━━━ Dataset entries
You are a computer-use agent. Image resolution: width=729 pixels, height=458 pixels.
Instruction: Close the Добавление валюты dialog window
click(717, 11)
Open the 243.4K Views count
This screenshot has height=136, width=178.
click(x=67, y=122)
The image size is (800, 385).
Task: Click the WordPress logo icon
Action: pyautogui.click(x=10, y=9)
━━━━━━
━━━ Dataset entries
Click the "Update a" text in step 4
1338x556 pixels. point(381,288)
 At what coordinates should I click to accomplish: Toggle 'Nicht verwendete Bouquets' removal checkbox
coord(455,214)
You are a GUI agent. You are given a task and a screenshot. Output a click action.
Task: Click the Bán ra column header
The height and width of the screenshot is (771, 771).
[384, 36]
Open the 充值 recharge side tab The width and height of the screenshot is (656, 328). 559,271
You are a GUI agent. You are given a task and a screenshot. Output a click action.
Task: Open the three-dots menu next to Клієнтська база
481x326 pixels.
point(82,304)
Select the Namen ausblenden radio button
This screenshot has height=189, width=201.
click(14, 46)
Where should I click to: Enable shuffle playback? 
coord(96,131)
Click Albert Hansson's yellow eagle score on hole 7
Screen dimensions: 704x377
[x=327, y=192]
━━━━━━
━━━ Dataset entries
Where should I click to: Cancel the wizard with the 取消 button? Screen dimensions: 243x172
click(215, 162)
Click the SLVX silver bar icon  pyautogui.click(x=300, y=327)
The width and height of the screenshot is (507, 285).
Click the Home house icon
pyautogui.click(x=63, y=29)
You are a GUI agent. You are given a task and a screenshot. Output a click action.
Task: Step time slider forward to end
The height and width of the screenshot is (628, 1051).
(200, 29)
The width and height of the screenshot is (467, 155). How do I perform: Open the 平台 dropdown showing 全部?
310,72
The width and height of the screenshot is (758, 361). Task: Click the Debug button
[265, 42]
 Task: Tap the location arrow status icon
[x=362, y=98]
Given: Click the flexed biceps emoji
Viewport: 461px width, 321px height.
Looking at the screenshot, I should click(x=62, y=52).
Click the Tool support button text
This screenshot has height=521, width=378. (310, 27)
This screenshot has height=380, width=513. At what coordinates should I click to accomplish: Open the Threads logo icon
━━━━━━
→ What needs to be done: Within the listing above, locate the line containing "Open the 充值" and the line containing "Task: Open the". Reproduce those two lines and all lines between them exactly, with nothing added.

→ Expected output:
Open the 充值 recharge side tab The width and height of the screenshot is (656, 328). 559,271
You are a GUI agent. You are given a task and a screenshot. Output a click action.
Task: Open the three-dots menu next to Клієнтська база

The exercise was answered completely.